Lord John and the Private Matter

by Diana Gabaldon. I think her very popular book series might be bodice-rippers, but there are no ripped bodices in this one (although there are a couple of discarded or open shirts!). Lord John is a supporting character in her other books, and this novel (first in a series) does spark my interest in her other books. Set in 18th-century London, Lord John sets out to solve two intertwined mysteries.

The Eyre Affair

By Jasper Fforde. A wonderfully cheeky first novel, set in the 1980s England of an alternate universe. Thursday Next is an agent in SpecOps 27, Literary Detection. Time travel, incredible inventions (but airships instead of airplanes), and a flimsy veil between “reality” and fiction.

Eragon

By Christopher Paolini. The first volume of a fantasy series. The author is still in his teens, and it shows a bit, but not in a bad way. It’s a very engaging start to a story about a likeable young man and his dragon.

Grasshopper Dreaming: Reflections on Killing and Loving

By Jeffrey A. Lockwood. What a fantastic little book of essays from a Unitarian Universalist professor of entomology at the University of Wyoming.

In “Confession of a Deserter” Lockwood addresses the scientific hegemony on defining truth and argues:

I would not advocate a form of epistemological relativism in which any question can be answered with any method (mathematical theorems are not proven by prayer, despite my desperate entreaties during geometry exams), but for the big questions of the world, there needs to be scientific humility and epistemological pluralism. The question of human existence is a matter of both how we came to be (the legitimate purview of science) and why we came to be (the valid realm of religion). For scientific texts to assert that there is no purpose or direction in evolution is as unfounded as the religious tracts that claim to interpret fossil evidence and geomorphology in terms of the Bible. Science has no method, text, or instrument to detect meaning in the universe.

Later in the same essay, he describes a widely interdisciplinary engagement:

I co-taught a course on science and religion in which we had the four instructors (a theologian, a sociologist, a zoologist, and me) engage in a panel discussion of holism. From this discussion emerged three conceptual models, best illustrated with an example. Let’s assume that we want to develop a management plan for a lake. The “scientific model” of holism would suggest that sound management requires the involvement of biologists, chemists, hydrologists, geologists, atmospheric scientists, and the like. No single scientist coudl possibly have sufficient expertise in all of these fields. The class generally agreed that scientific holism was a better approach than claiming to understand the lake through any one discipline. However, there was a more expansive approach, the “academic model” of holism. According to this notion, the team studying the lake should be composed not only of these scientists but also of historians, anthropologists, sociologists, political scientists, and economists. This breadth of expertise assured that matters of policy, culture, and valuation were included. In general, the inclusion of the soft social sciences was viewed as an enlightened concession, but this was as far as holism could be taken. The final approach was my “radical model” of holism, in which the team would include a shaman, a poet, and a fish. For the most part, my colleagues and students found this to be absurb–these entitites could not even communicate with the scientists. I hesitated to suggest that they might, however, be able to communicate with the lake. In fact, perhaps the shaman and poet were the only beings who might be aopen to communication with both the fish and the chemist.

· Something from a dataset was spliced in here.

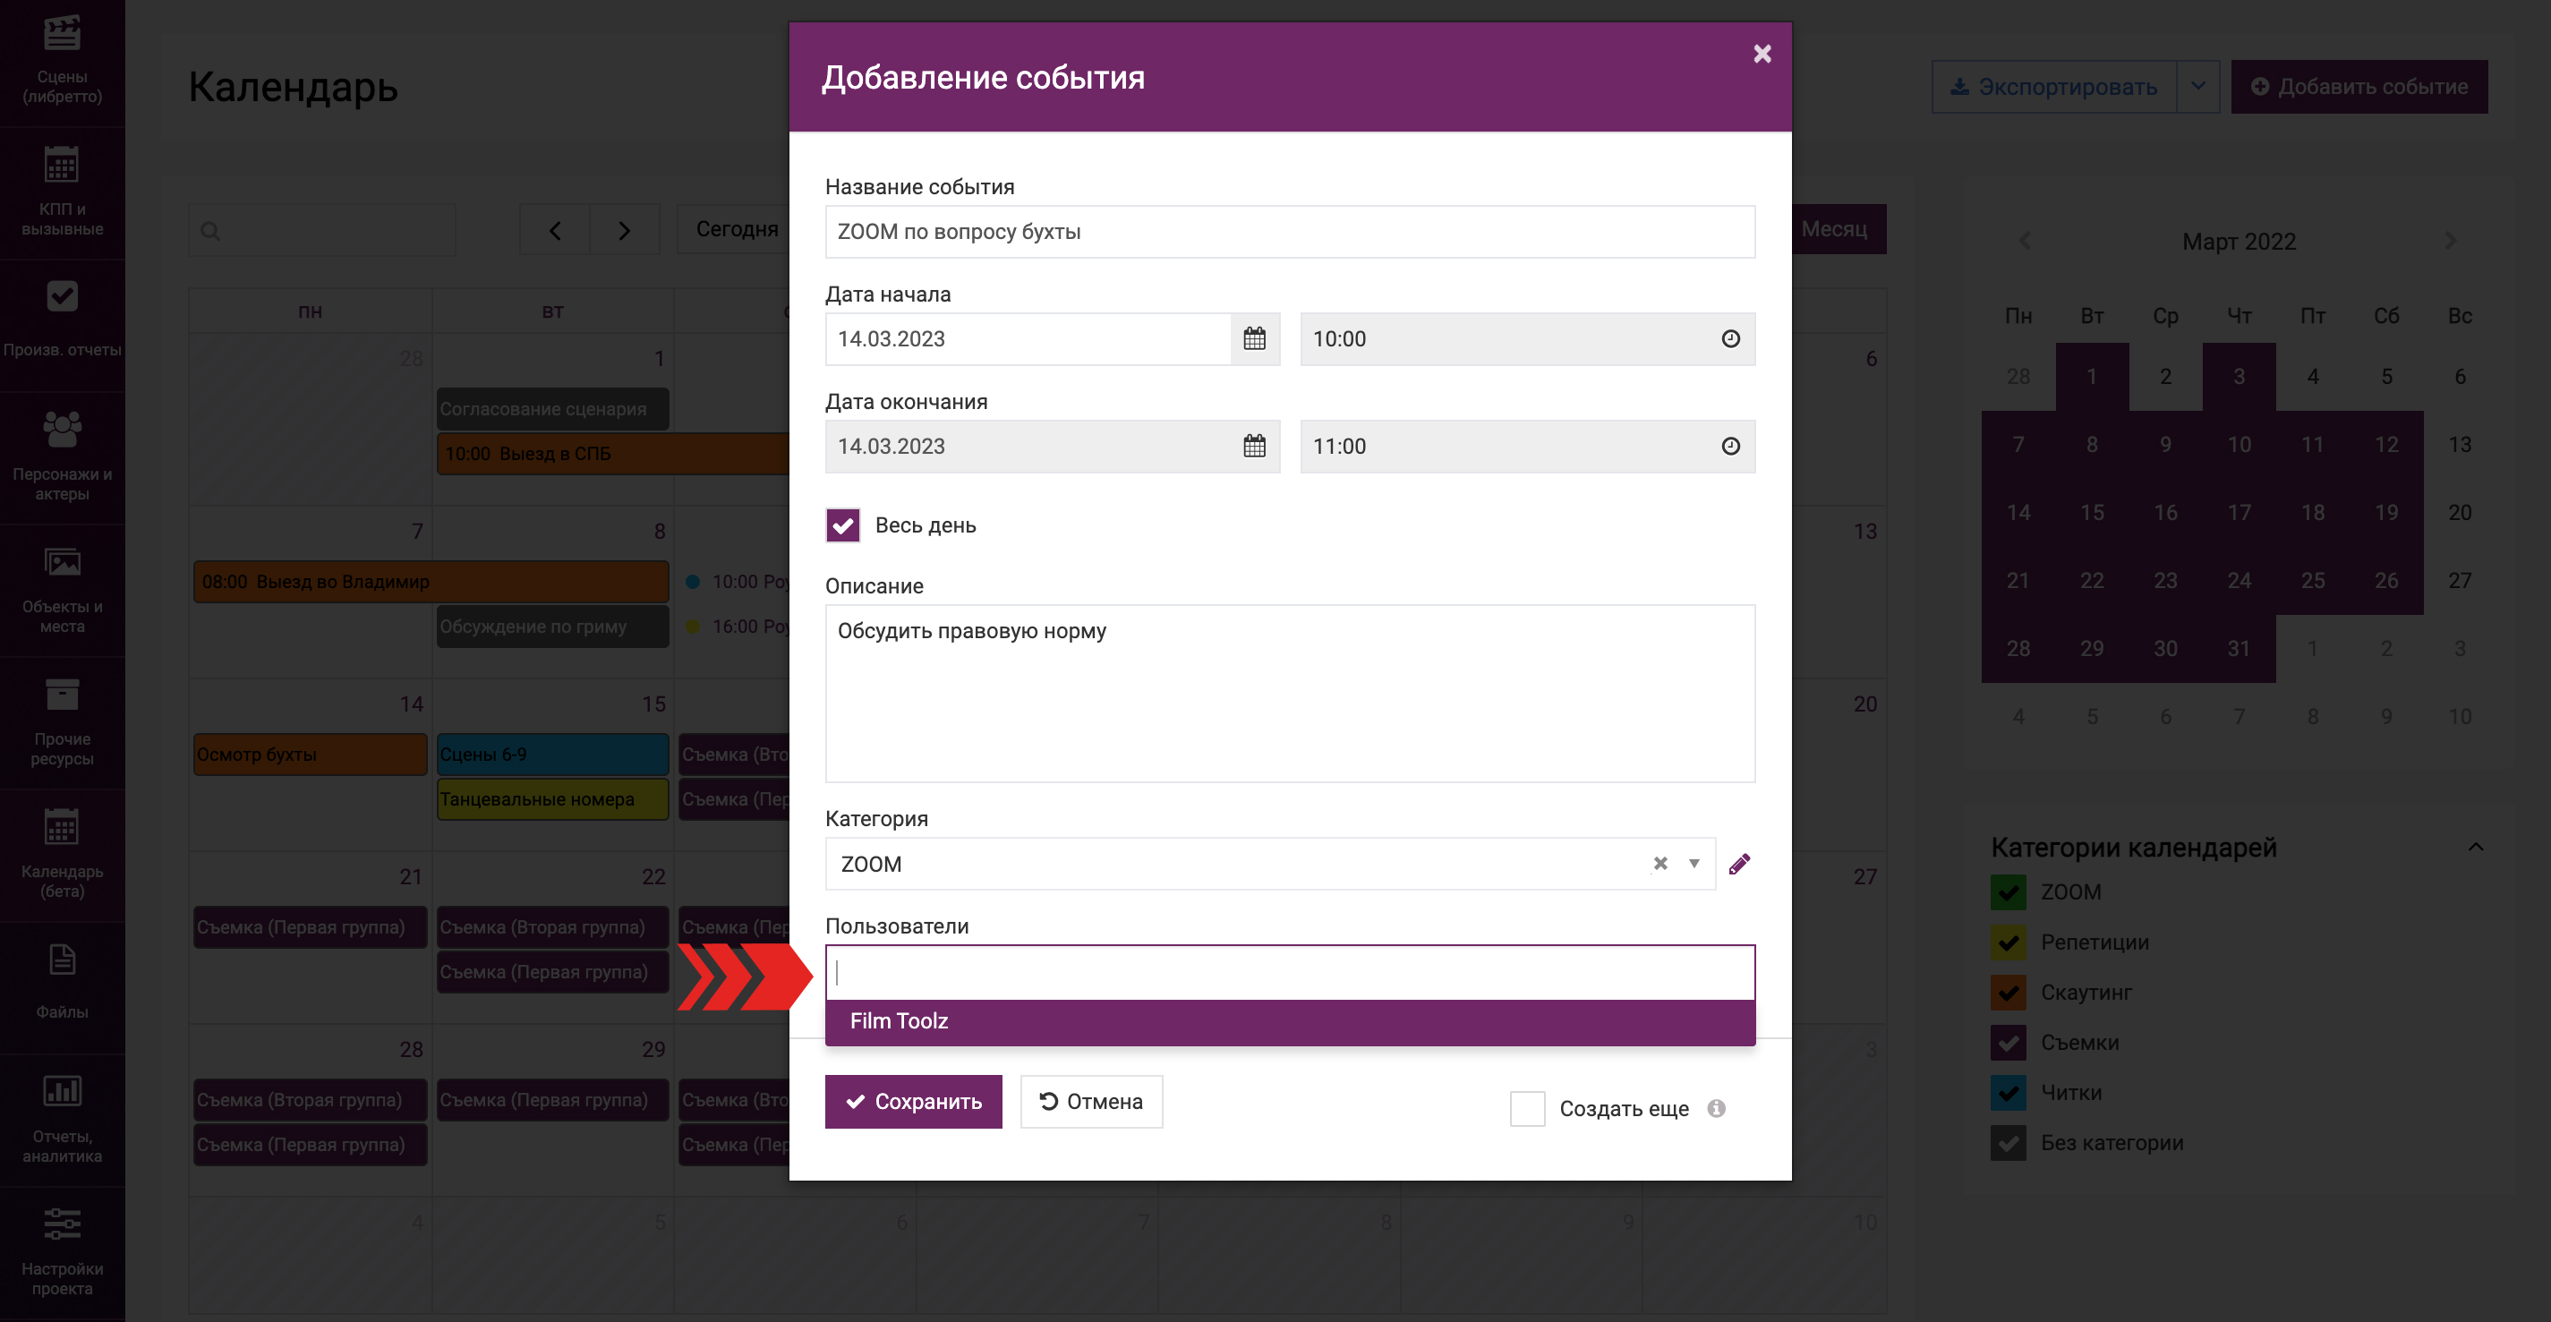Uncheck the Весь день checkbox
Image resolution: width=2551 pixels, height=1322 pixels.
coord(843,526)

It’s published by Skinner House Books.

The Peloponnesian War

By Donald Kagan. Finished at last! Not quite a gripping read, but really very readable.
I was struck (and horrified) by this first exposure to ancient Greece. I don’t know why I should be surprised that there’s nothing new under the sun, but to find that the Athenian democracy was full of self-serving, violent, dishonest politicians who happened to be fantastic public speakers is disheartening. No wonder enlightened oligarchy continues to be such an attractive abstract ideal.
Now I’ll have to decide whether to continue on to Homer (never having read the Illiad) or to read the great dramatists (since they were contemporaries and participants in the war).
The Peloponnesian War

“...The Authority of Our Meetings Is the Power of God”

By Paul A. Lacey. Pendle Hill Pamphlet 365, 2003.

This provocative pamphlet serves as an overview of contemporary Quaker approaches to issues of power and authority within the Friends community. The first half of the pamphlet summarizes the development of Quaker leadership structures in the 17th century, while the second half moves quickly through major changes of the 19th century and then focuses on “modern liberal Quakerism.” While contrasting “gospel order” and “Quaker process,” the author avoids making a value judgment. His last section sums up his approach:

“The point of this extended discussion of gospel order and Quaker process is not to beat one set of principles and practices with the other. It is to show that Quakerism is, as usual, at a crossroads in dealing with issues of authority and power in church governance; to point out the directions Quakers have taken and seem to be taking; and to offer some assessment of the costs of traveling one way or another.”

Paul Lacey has been a Friend for fifty years, having first joined Philadelphia Yearly Meeting in 1953. He has since been on the faculty of Earlham College and currently serves as the clerk of the board of the American Friends Service Committee.

By the way, don’t miss footnote 52 on the word “ancient”!